Individuals of F. vesiculosus from the North Sea colonized the Baltic Sea less than 8,000 years ago. The event is paralleled by a switch from what seems to be obligate sexual recruitment to facultative asexual recruitment. Asexual reproduction in Baltic Sea populations is accomplished by the production of adventitious branches that come loose and reattach to the bottom by the formation of rhizoids. Asexual reproduction is also important for maintaining unattached populations. Adventitious branches are present in thalli of F. vesiculosus in other areas too but asexual formation of new thalli has never been reported outside the Baltic Sea.

== Distribution ==
Fucus vesiculosus is a common large brown alga on the shores of the British Isles. It has been recorded from the Atlantic shores of Europe, Northern Russia, the Baltic Sea, Greenland, Azores, Canary Islands, Morocco and Madeira. It is also found on the Atlantic coast of North America from Ellesmere Island, Hudson Bay to North Carolina.

==Ecology==
The species is especially common on sheltered shores from the middle littoral to lower intertidal levels. It is rare on exposed shores, where any specimens may be short, stunted and without the air vesicles. F. vesiculosus supports few colonial organisms but provides a canopy and shelter for the tube worm Spirorbis spirorbis, herbivorous isopods such as Idotea and surface-grazing snails such as Littorina obtusata. Phlorotannins in Fucus vesiculosus act as chemical defenses against the marine herbivorous snail Littorina littorea, while galactolipids act as herbivore deterrents against the sea urchin Arbacia punctulata. Methyl jasmonate may induce the phlorotannins production. Fucophlorethol A is a type of phlorotannin found in F. vesiculosus.

==Uses==
Fucus vesiculosus can be cooked and eaten.

It was the original source of iodine, discovered in 1811, and was used extensively to treat goitre, a swelling of the thyroid gland related to iodine deficiency.

It is also sold as a nutritional supplement.

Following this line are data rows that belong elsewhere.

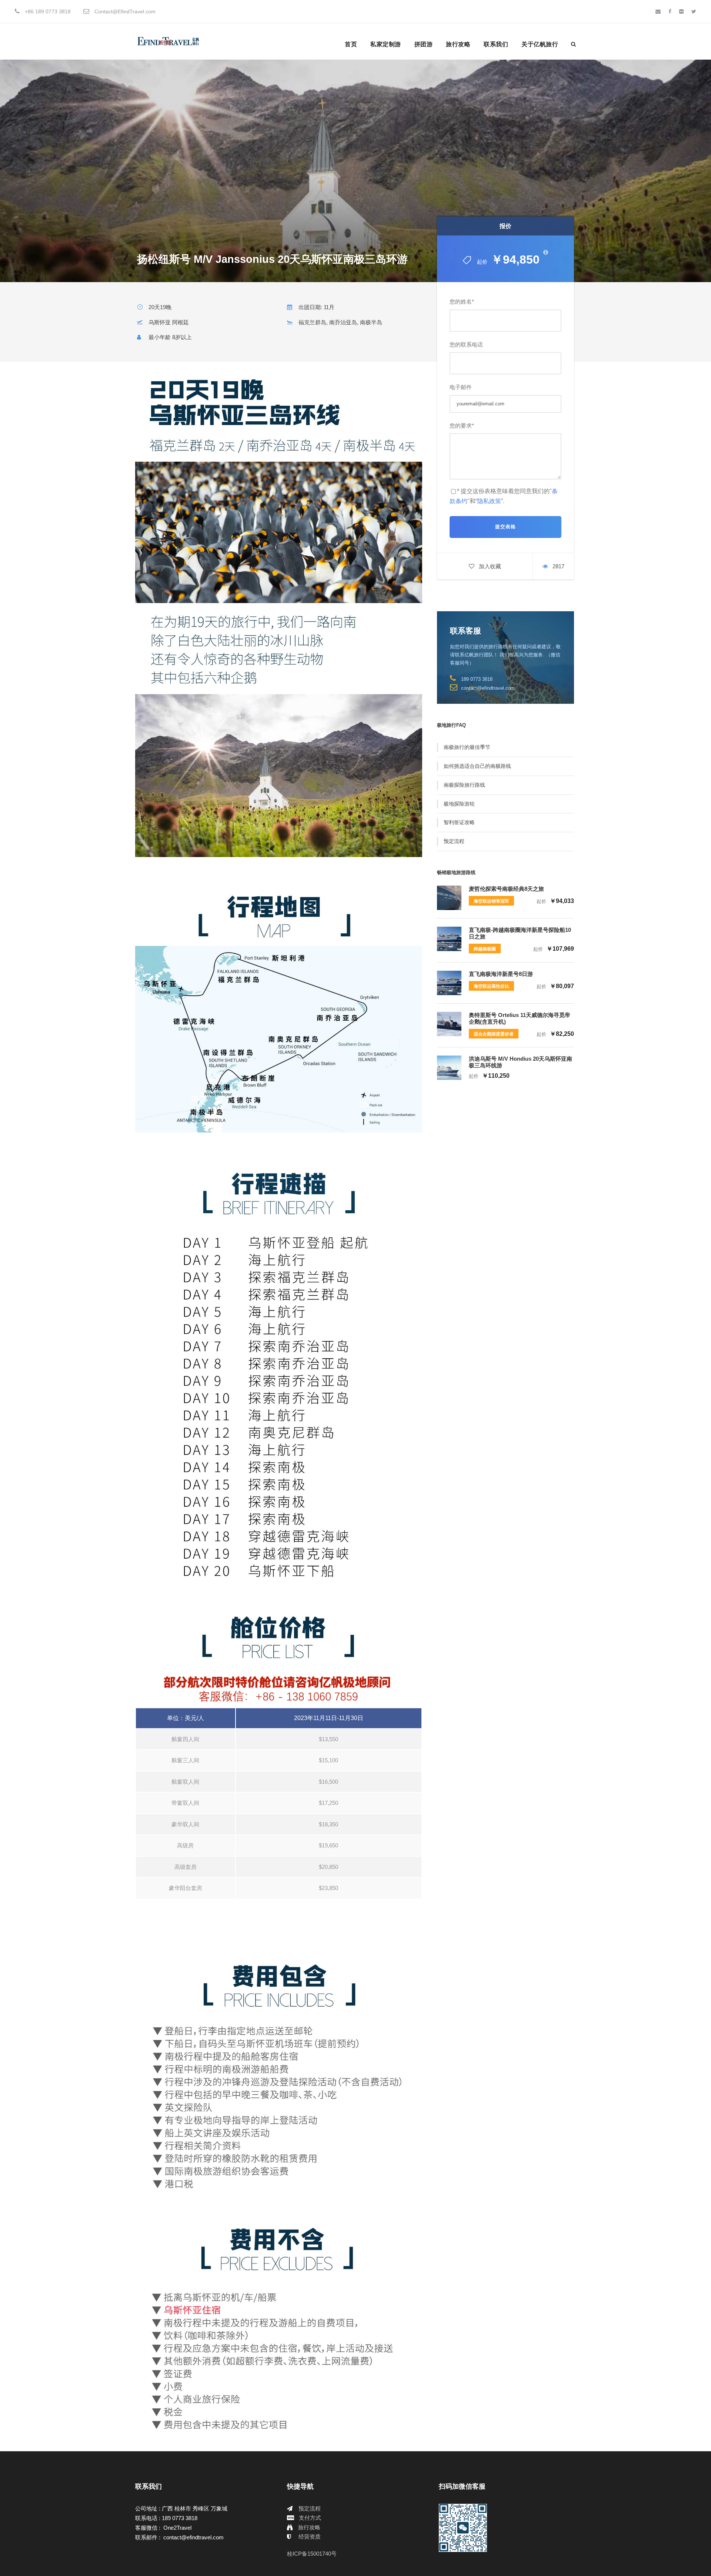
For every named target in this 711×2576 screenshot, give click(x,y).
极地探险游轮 (459, 804)
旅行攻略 (458, 44)
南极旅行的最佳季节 (467, 747)
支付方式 (310, 2518)
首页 (351, 44)
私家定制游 (385, 44)
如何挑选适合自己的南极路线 (477, 766)
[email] (658, 11)
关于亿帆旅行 (539, 44)
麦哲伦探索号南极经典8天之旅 (506, 889)
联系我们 (496, 44)
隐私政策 (489, 501)
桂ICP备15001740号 (312, 2553)
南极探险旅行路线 (464, 785)
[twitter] (693, 11)
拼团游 (423, 44)
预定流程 (454, 841)
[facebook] (669, 11)
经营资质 (309, 2536)
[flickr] (681, 11)
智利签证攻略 (459, 822)
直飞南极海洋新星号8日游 (501, 974)
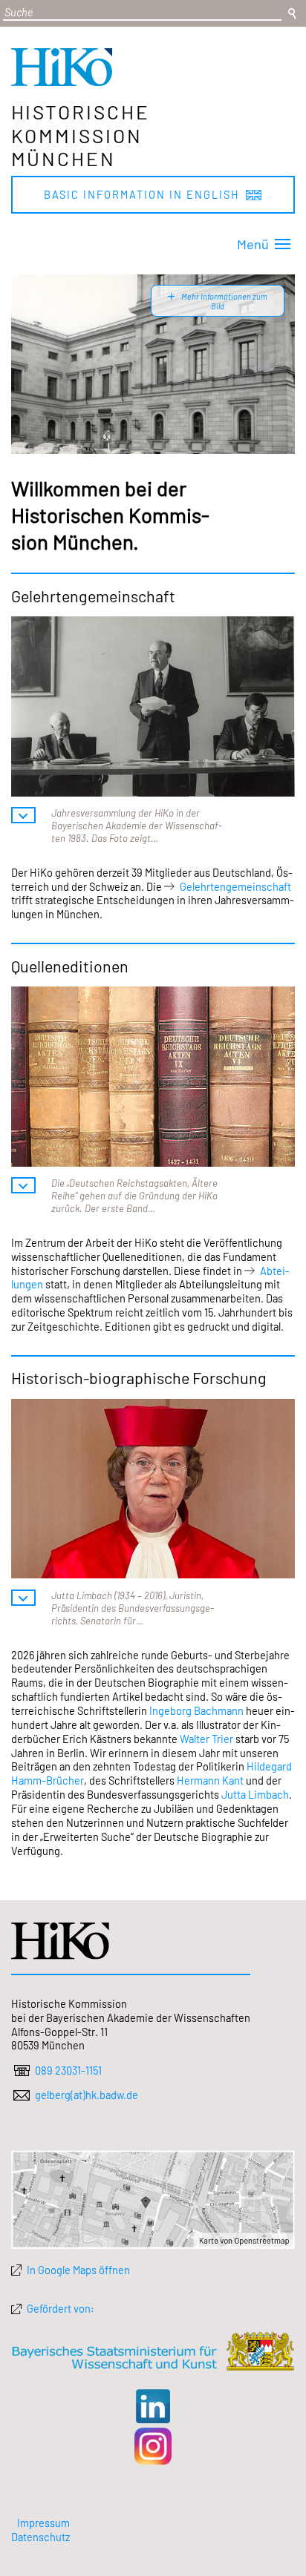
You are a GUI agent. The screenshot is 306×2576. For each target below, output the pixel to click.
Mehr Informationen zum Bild (223, 301)
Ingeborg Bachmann (196, 1710)
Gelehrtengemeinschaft (235, 886)
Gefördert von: (60, 2308)
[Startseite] (61, 81)
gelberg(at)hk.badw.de (86, 2094)
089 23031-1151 (68, 2070)
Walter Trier (206, 1738)
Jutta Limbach (255, 1794)
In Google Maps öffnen (78, 2269)
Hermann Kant (210, 1780)
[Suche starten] (292, 13)
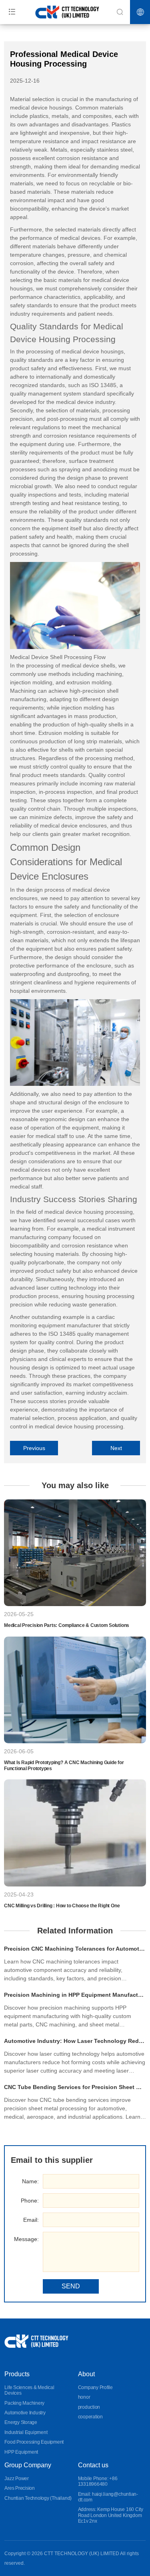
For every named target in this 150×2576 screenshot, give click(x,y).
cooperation (90, 2417)
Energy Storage (20, 2422)
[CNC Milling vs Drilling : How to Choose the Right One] (75, 1832)
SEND (71, 2286)
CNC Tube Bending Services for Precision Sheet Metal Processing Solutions (75, 2087)
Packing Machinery (24, 2403)
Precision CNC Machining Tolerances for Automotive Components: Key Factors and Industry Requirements (75, 1948)
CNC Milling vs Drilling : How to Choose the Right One (62, 1906)
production (89, 2407)
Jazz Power (16, 2478)
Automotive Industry (24, 2413)
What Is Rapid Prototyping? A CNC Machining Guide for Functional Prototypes (64, 1765)
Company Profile (95, 2387)
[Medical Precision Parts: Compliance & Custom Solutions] (75, 1552)
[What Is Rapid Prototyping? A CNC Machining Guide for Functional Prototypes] (75, 1690)
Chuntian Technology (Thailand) (38, 2498)
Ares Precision (19, 2488)
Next (116, 1448)
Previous (34, 1448)
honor (84, 2397)
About (86, 2374)
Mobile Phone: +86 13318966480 (98, 2481)
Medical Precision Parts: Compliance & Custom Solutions (66, 1625)
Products (17, 2374)
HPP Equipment (21, 2452)
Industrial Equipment (25, 2432)
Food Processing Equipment (34, 2442)
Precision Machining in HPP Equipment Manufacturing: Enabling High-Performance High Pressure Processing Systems (75, 1995)
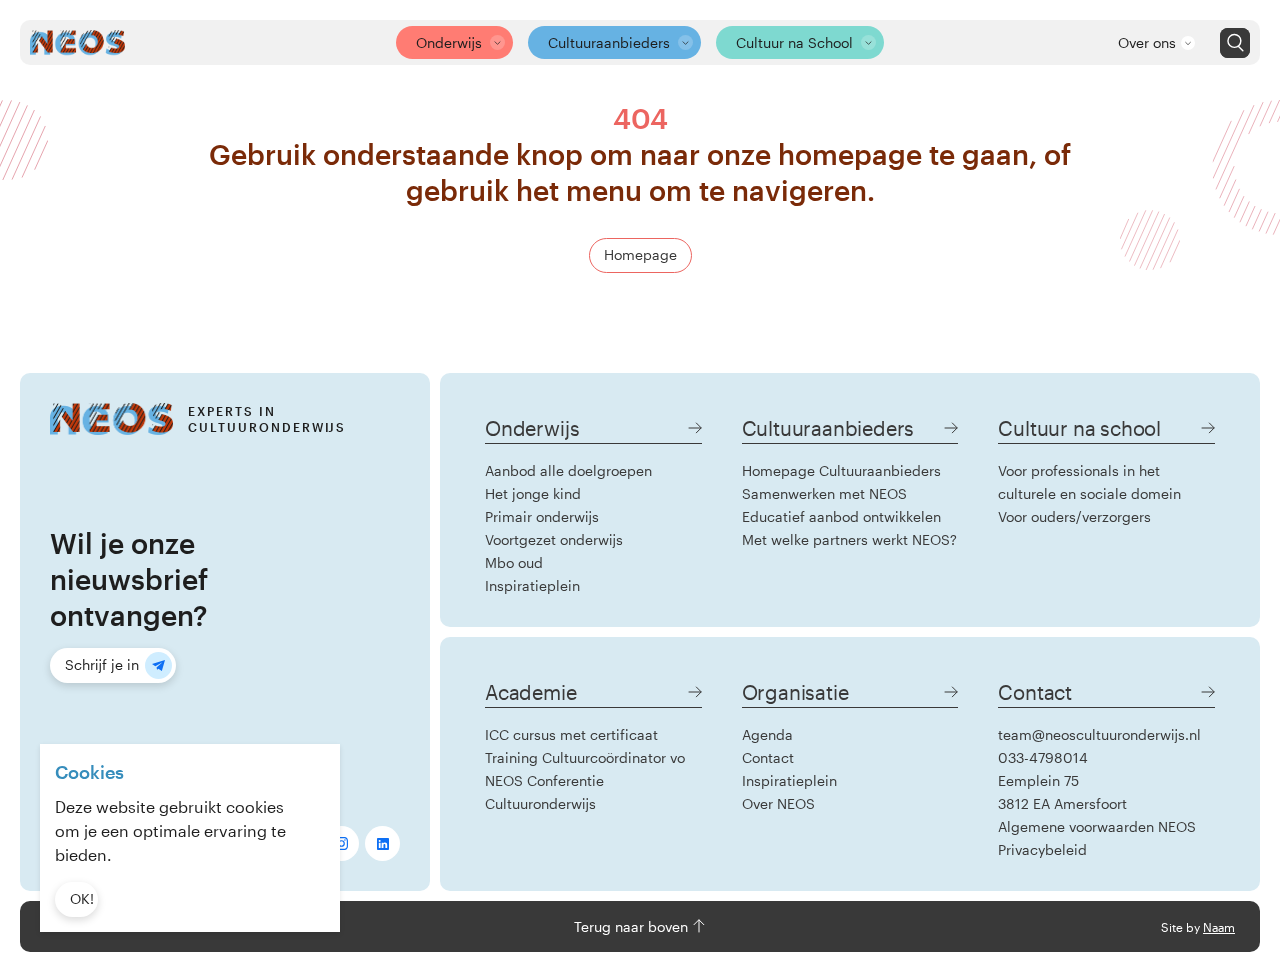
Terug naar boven (633, 926)
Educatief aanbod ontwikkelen (841, 516)
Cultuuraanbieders (609, 42)
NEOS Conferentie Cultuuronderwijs (544, 792)
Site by (1198, 927)
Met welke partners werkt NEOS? (849, 539)
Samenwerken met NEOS (824, 493)
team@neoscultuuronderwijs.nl (1099, 734)
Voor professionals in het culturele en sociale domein (1089, 482)
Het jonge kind (533, 493)
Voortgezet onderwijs (554, 539)
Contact (768, 757)
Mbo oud (514, 562)
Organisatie (795, 692)
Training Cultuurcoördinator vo (585, 757)
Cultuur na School (794, 42)
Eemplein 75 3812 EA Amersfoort (1062, 792)
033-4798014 (1043, 757)
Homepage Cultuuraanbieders (841, 470)
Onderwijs (449, 42)
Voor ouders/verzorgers (1074, 516)
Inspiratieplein (532, 585)
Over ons (1147, 42)
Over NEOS (778, 803)
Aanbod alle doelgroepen (568, 470)
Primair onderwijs (542, 516)
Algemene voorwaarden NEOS (1097, 826)
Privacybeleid (1042, 849)
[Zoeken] (1235, 43)
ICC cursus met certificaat (571, 734)
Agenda (767, 734)
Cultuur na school (1079, 428)
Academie (530, 692)
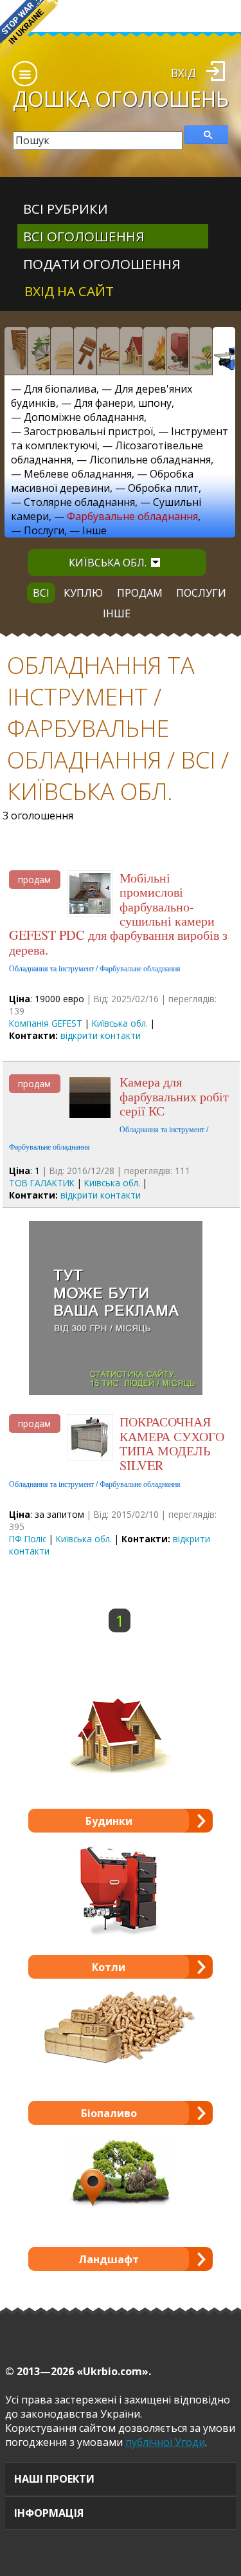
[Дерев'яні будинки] (131, 350)
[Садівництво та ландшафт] (200, 350)
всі (41, 593)
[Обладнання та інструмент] (224, 350)
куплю (83, 593)
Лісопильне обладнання (150, 460)
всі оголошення (84, 236)
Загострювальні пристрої (88, 431)
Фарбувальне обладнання (132, 516)
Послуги (44, 530)
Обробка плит (163, 488)
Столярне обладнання (79, 502)
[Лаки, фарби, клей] (85, 350)
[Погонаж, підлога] (62, 350)
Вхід (183, 72)
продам (140, 593)
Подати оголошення (102, 264)
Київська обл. (108, 562)
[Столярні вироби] (15, 350)
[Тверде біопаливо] (154, 350)
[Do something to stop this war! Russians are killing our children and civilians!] (29, 29)
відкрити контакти (100, 1035)
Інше (94, 530)
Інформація (49, 2513)
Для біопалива (60, 389)
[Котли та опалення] (177, 350)
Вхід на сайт (69, 291)
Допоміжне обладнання (84, 417)
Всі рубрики (65, 209)
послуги (201, 593)
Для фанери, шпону (123, 403)
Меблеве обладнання (78, 474)
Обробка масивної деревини (102, 481)
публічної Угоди (165, 2442)
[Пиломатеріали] (38, 350)
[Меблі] (108, 350)
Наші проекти (54, 2479)
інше (116, 613)
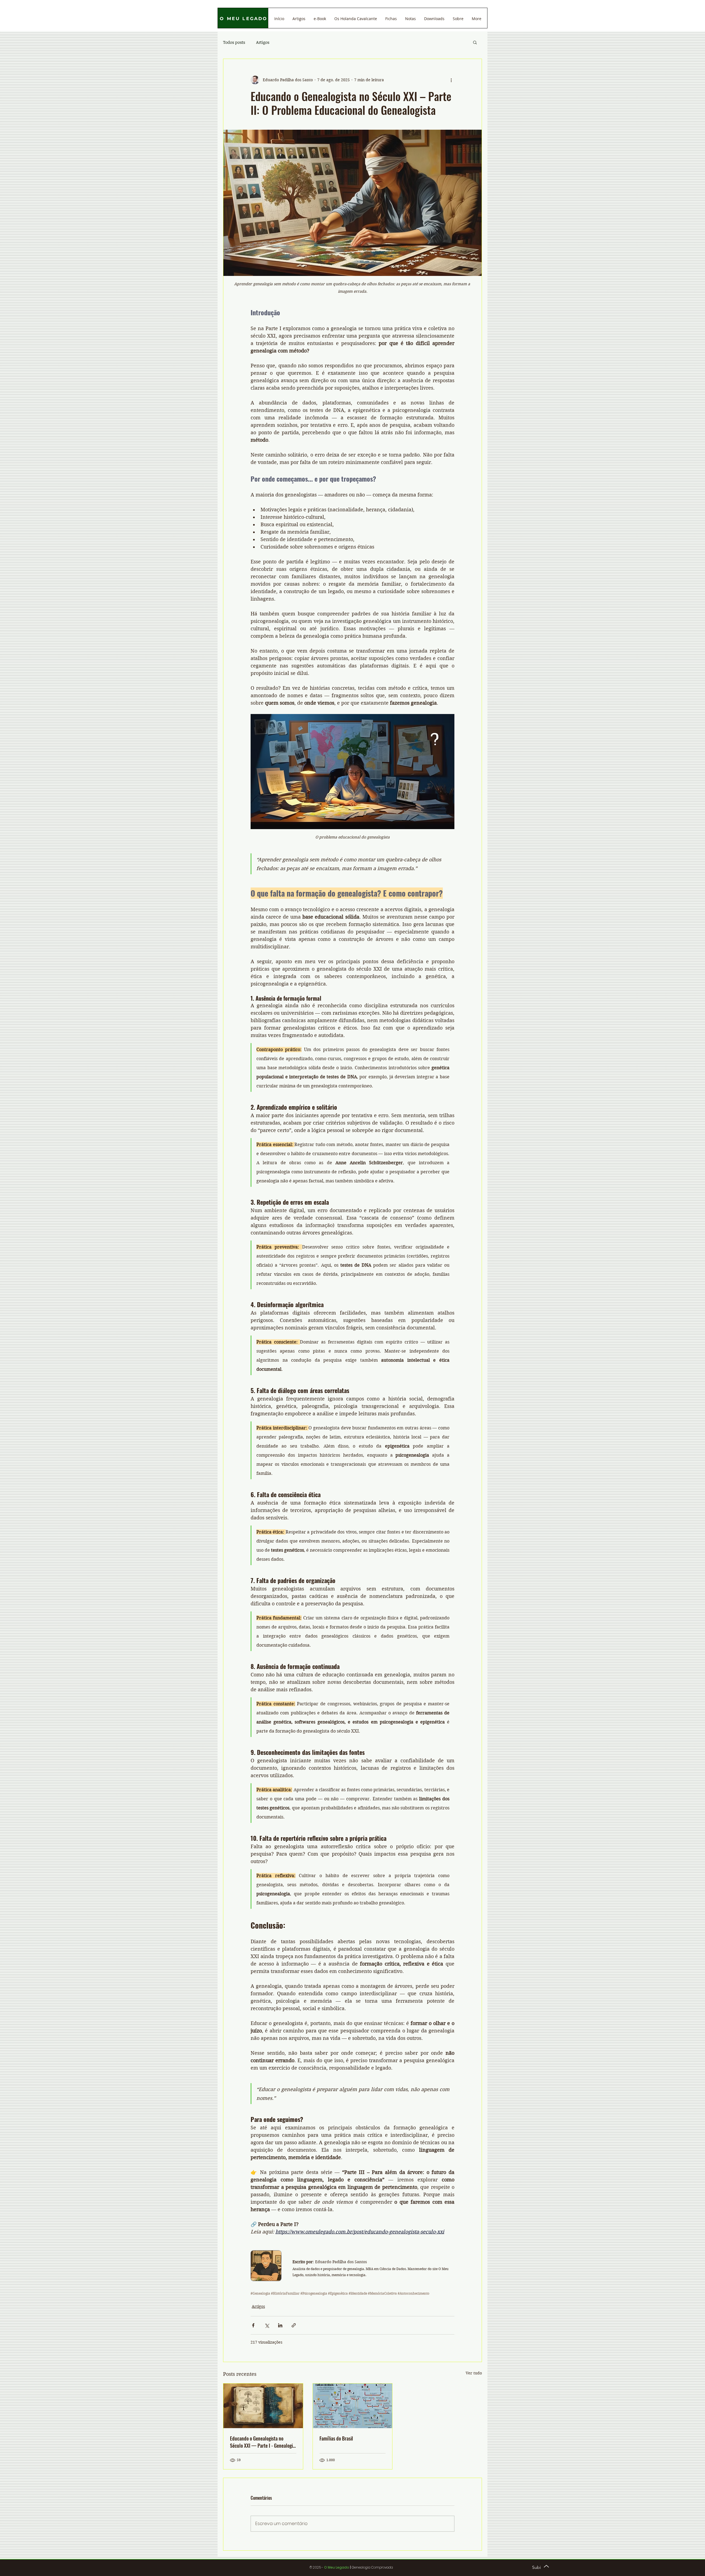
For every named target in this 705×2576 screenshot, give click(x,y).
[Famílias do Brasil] (352, 2406)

Primary chemical constituents include mucilage, algin, mannitol, fucitol, beta-carotene, zeaxanthin, volatile oils, iodine, bromine, potassium and other minerals.

===Adverse effects===
Consumption of F. vesiculosus can cause platelet inhibition, which may potentiate the anticoagulant activity of warfarin (Coumadin). It should be avoided before surgery.

Some people may suffer an allergic reaction to the iodine in F. vesiculosus.